─── Passage shown

Distribution-based comprehensive evaluation of methods for differential expression analysis in metatranscriptomics

Background: Measuring and understanding the function of the human microbiome is key for several aspects of health; however, the development of statistical methods specifically for the analysis of microbial gene expression (i.e., metatranscriptomics) is in its infancy. Many currently employed differential expression analysis methods have been designed for different data types and have not been evaluated in metatranscriptomics settings. To address this knowledge gap, we undertook a comprehensive evaluation and benchmarking of eight differential analysis methods for metatranscriptomics data. Results: We used a combination of real and simulated metatranscriptomics data to evaluate the performance (i.e., model fit, Type-I error, and statistical power) of eights methods: log-normal (LN), logistic-beta (LB), MAST, Kruskal-Wallis, two-part Kruskal-Wallis, DESeq2, and ANCOM-BC and metagenomeSeq. The simulation was informed by supragingival biofilm microbiome data from about 300 preschool-age children enrolled in a study of early childhood caries (ECC), whereas validations were sought in two additional datasets, including an ECC and an inflammatory bowel disease one. The LB test showed the highest power in both small and large sample sizes and reasonably controlled Type-I error. Contrarily, MAST was hampered by inflated Type-I error. Using LN and LB tests, we found that genes C8PHV7 and C8PEV7, harbored by the lactate-producing Campylobacter gracilis, had the strongest association with ECC. Conclusion: This comprehensive model evaluation findings offer practical guidance for the selection of appropriate methods for rigorous analyses of differential expression in metatranscriptomics data. Selection of an optimal method is likely to increase the possibility of detecting true signals while minimizing the chance of claiming false ones.

──────
─── Listed records

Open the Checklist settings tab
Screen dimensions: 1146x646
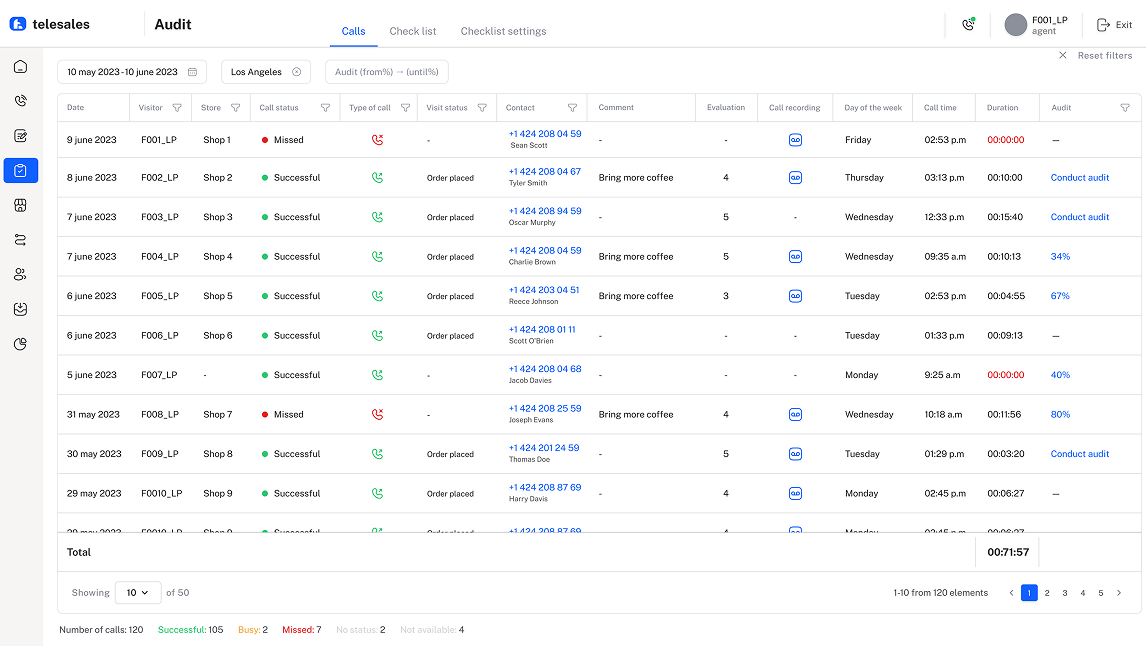click(503, 31)
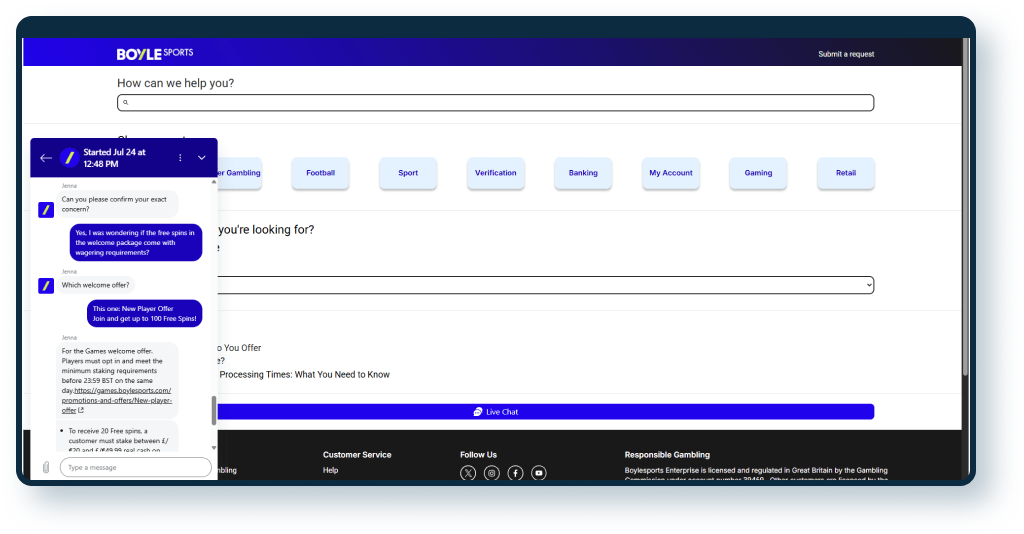The width and height of the screenshot is (1024, 534).
Task: Open the X (Twitter) social icon
Action: [x=468, y=473]
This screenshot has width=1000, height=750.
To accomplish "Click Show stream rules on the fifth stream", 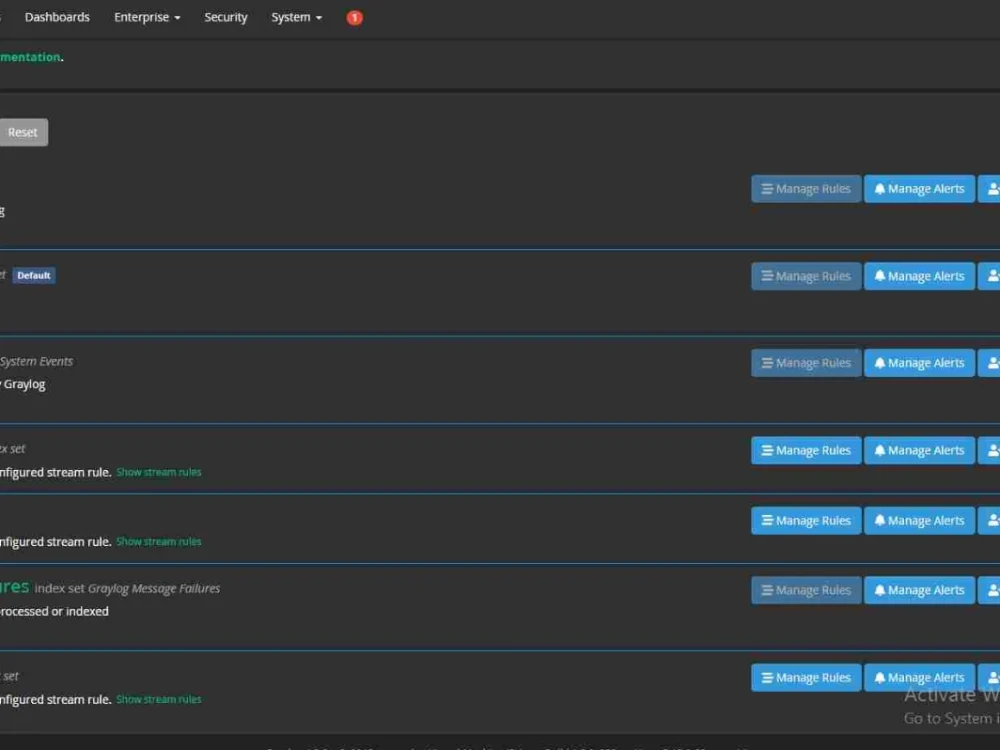I will [x=158, y=541].
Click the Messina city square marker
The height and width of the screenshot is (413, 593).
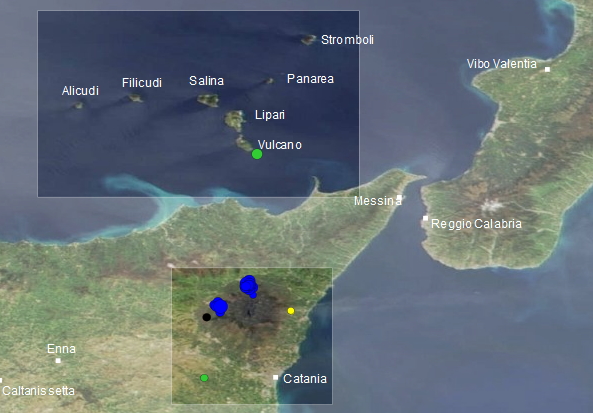pos(399,197)
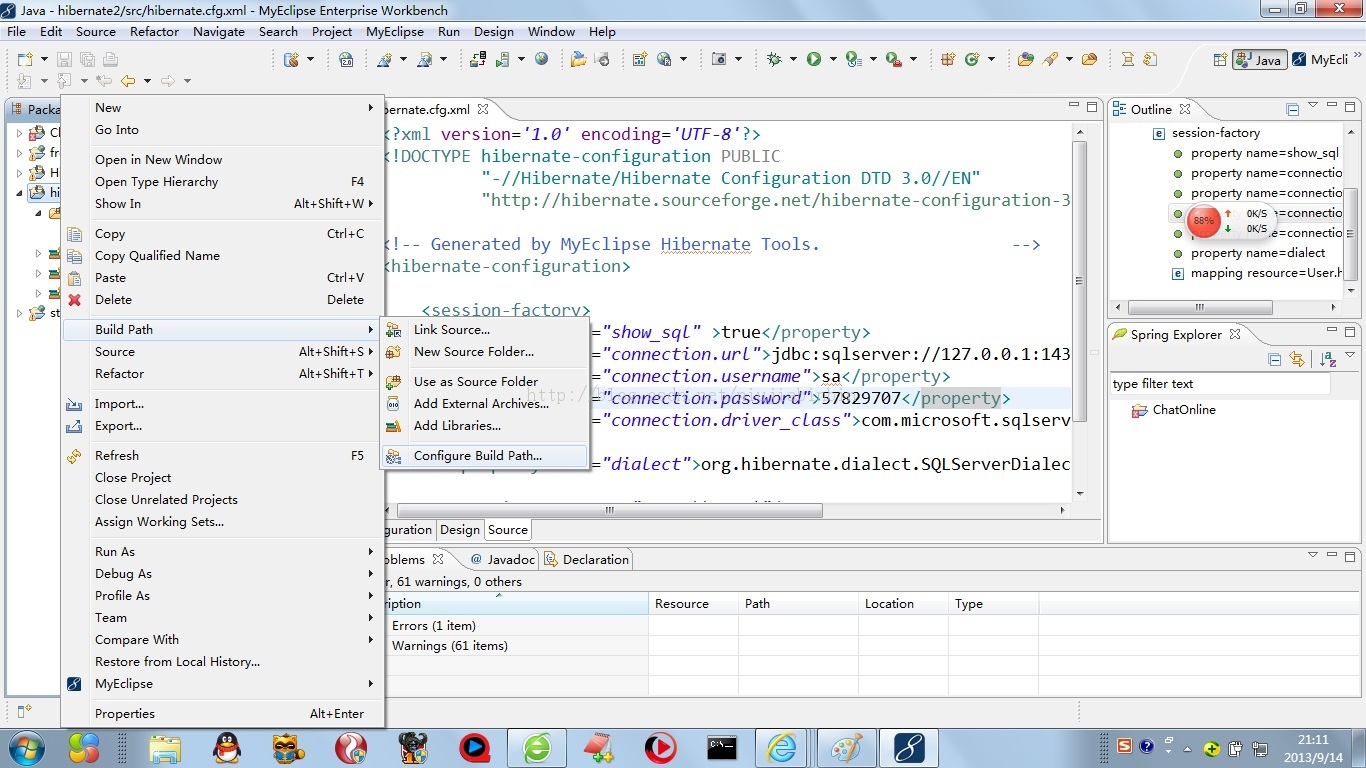This screenshot has width=1366, height=768.
Task: Switch to the Design tab of the editor
Action: 459,529
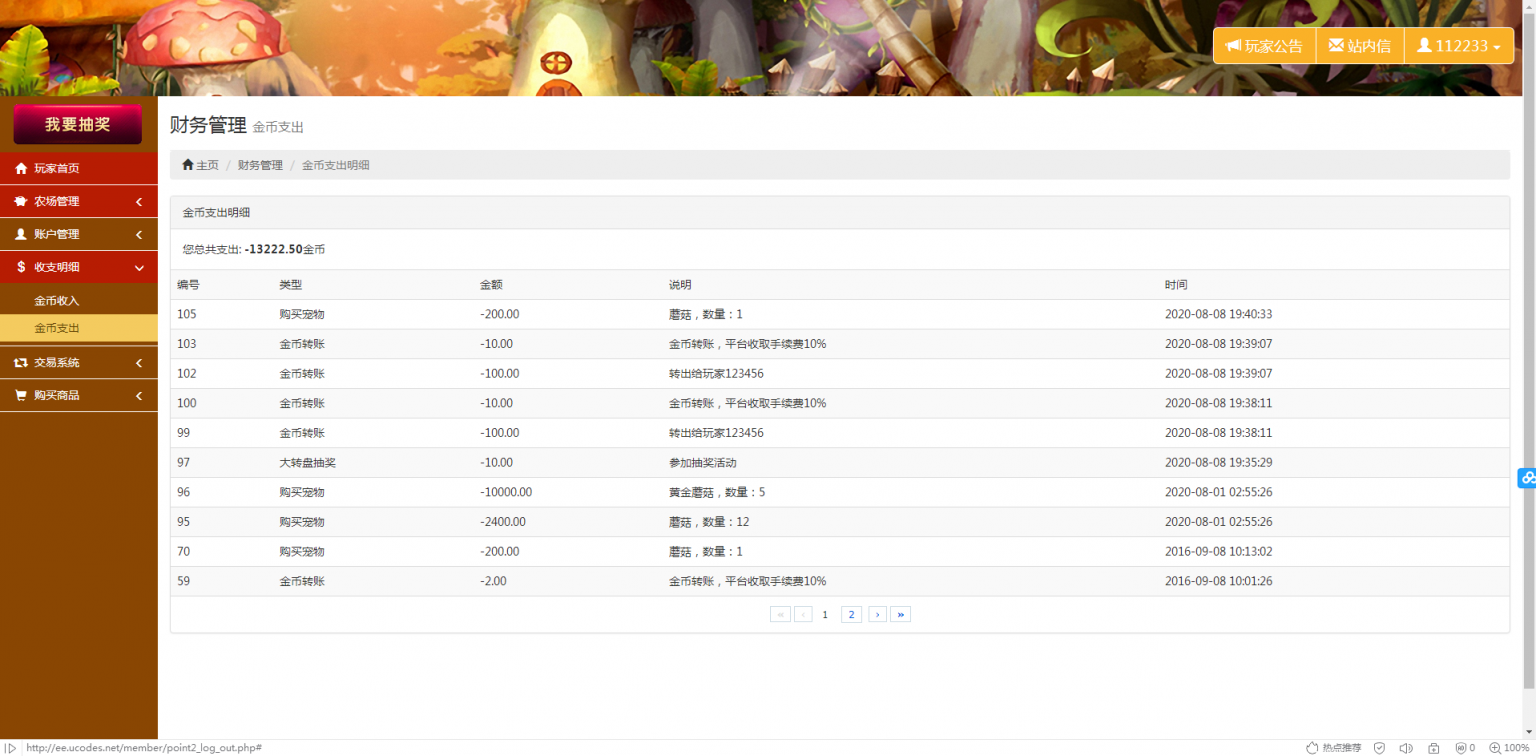1536x756 pixels.
Task: Click the home icon beside 玩家首页
Action: 21,169
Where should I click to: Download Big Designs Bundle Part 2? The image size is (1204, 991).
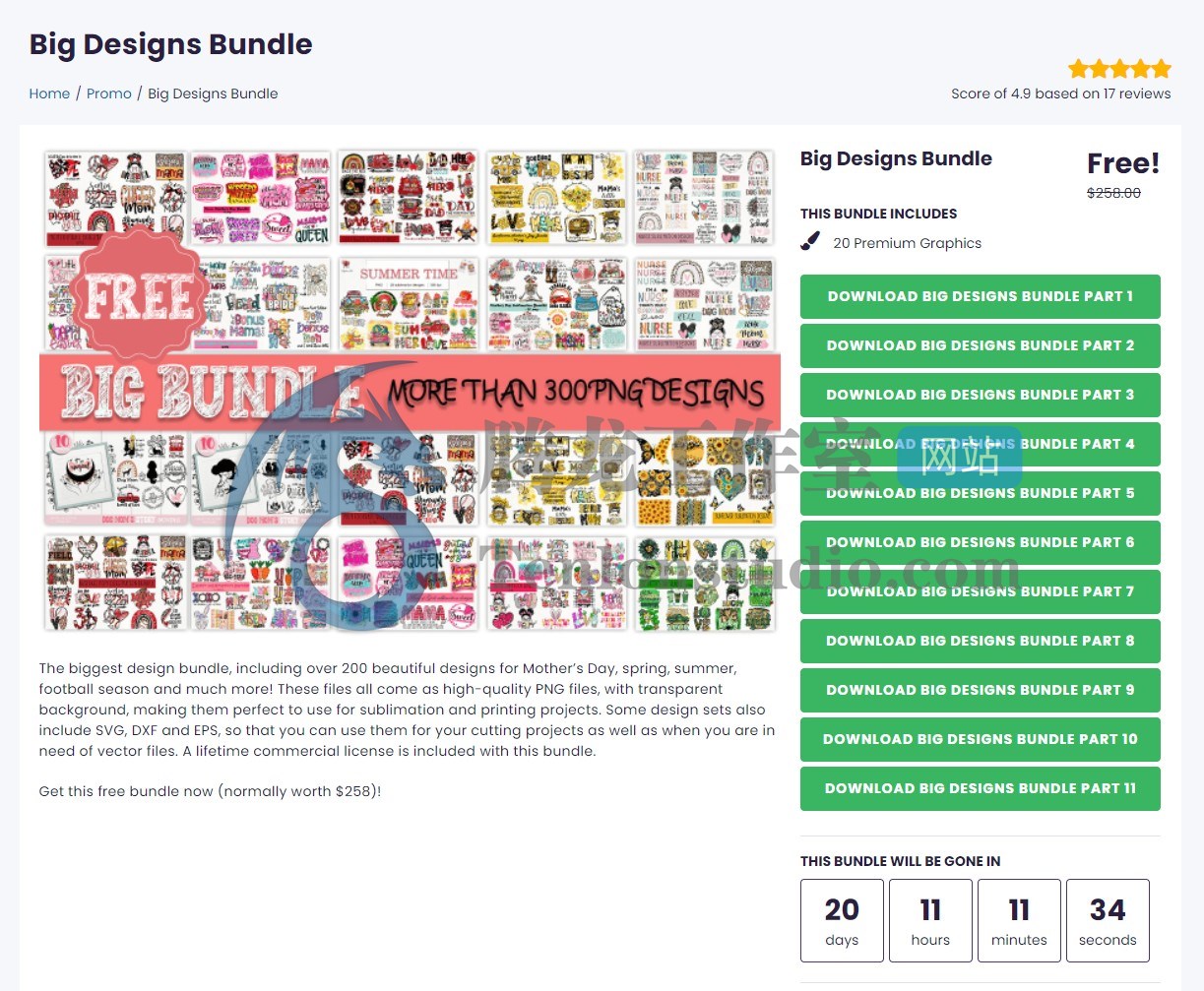click(x=981, y=345)
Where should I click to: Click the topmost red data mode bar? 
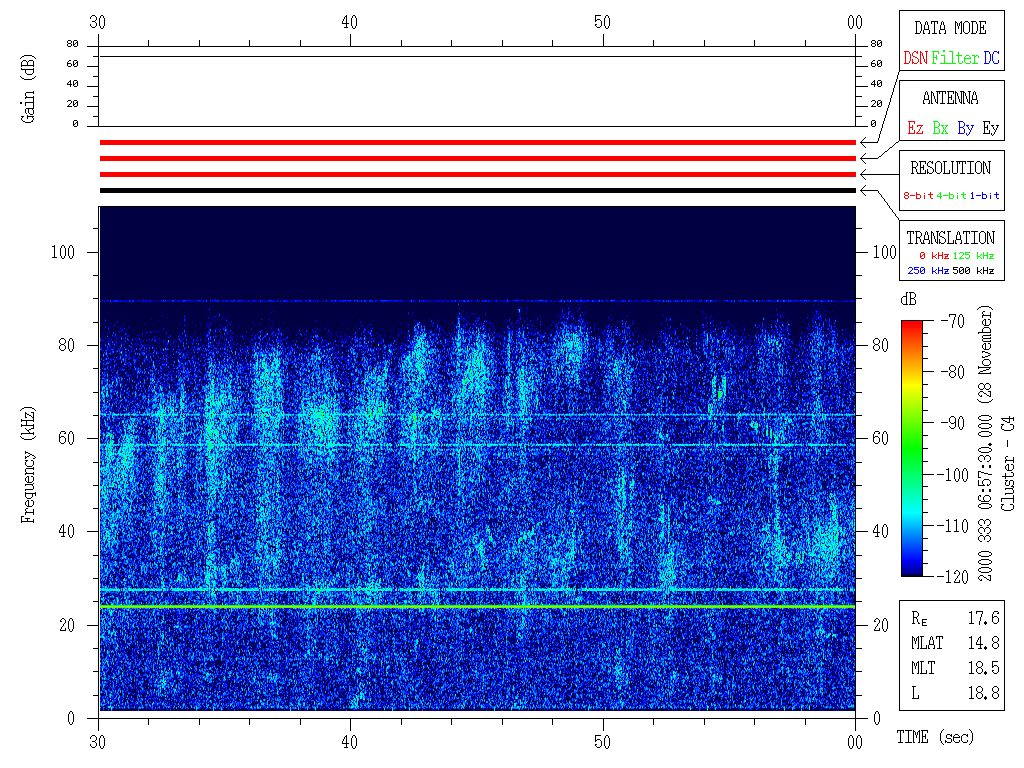(477, 143)
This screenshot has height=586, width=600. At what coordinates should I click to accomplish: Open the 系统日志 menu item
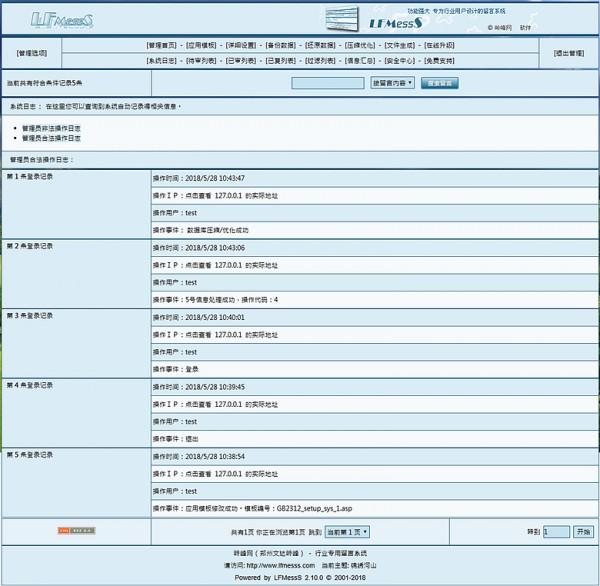[x=161, y=60]
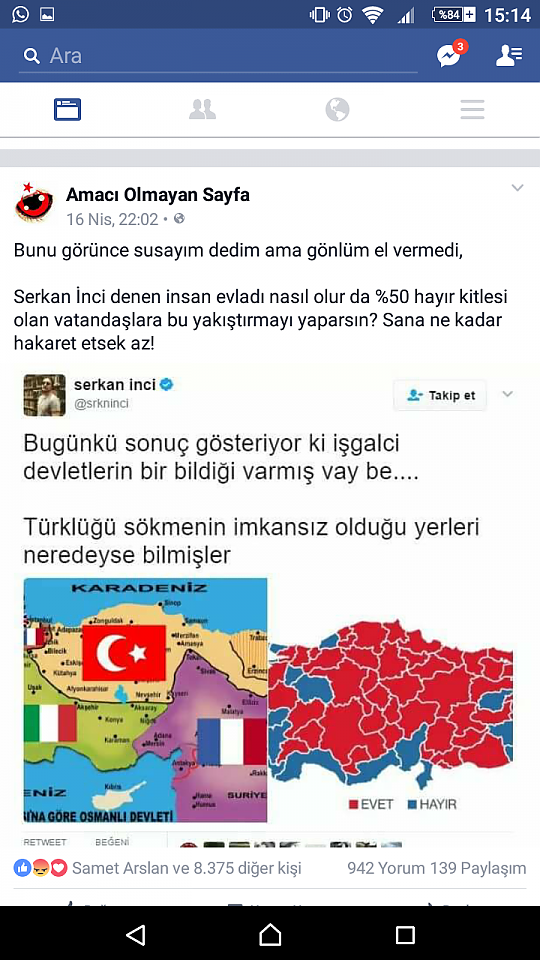This screenshot has height=960, width=540.
Task: Open serkan inci's avatar thumbnail
Action: (44, 395)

──────

** Task item **
Copy the whole text on evaluating differential expression methods for metatranscriptomics word for word, from the title through the last sentence.

** Written response **
Distribution-based comprehensive evaluation of methods for differential expression analysis in metatranscriptomics

Background: Measuring and understanding the function of the human microbiome is key for several aspects of health; however, the development of statistical methods specifically for the analysis of microbial gene expression (i.e., metatranscriptomics) is in its infancy. Many currently employed differential expression analysis methods have been designed for different data types and have not been evaluated in metatranscriptomics settings. To address this knowledge gap, we undertook a comprehensive evaluation and benchmarking of eight differential analysis methods for metatranscriptomics data. Results: We used a combination of real and simulated metatranscriptomics data to evaluate the performance (i.e., model fit, Type-I error, and statistical power) of eights methods: log-normal (LN), logistic-beta (LB), MAST, Kruskal-Wallis, two-part Kruskal-Wallis, DESeq2, and ANCOM-BC and metagenomeSeq. The simulation was informed by supragingival biofilm microbiome data from about 300 preschool-age children enrolled in a study of early childhood caries (ECC), whereas validations were sought in two additional datasets, including an ECC and an inflammatory bowel disease one. The LB test showed the highest power in both small and large sample sizes and reasonably controlled Type-I error. Contrarily, MAST was hampered by inflated Type-I error. Using LN and LB tests, we found that genes C8PHV7 and C8PEV7, harbored by the lactate-producing Campylobacter gracilis, had the strongest association with ECC. Conclusion: This comprehensive model evaluation findings offer practical guidance for the selection of appropriate methods for rigorous analyses of differential expression in metatranscriptomics data. Selection of an optimal method is likely to increase the possibility of detecting true signals while minimizing the chance of claiming false ones.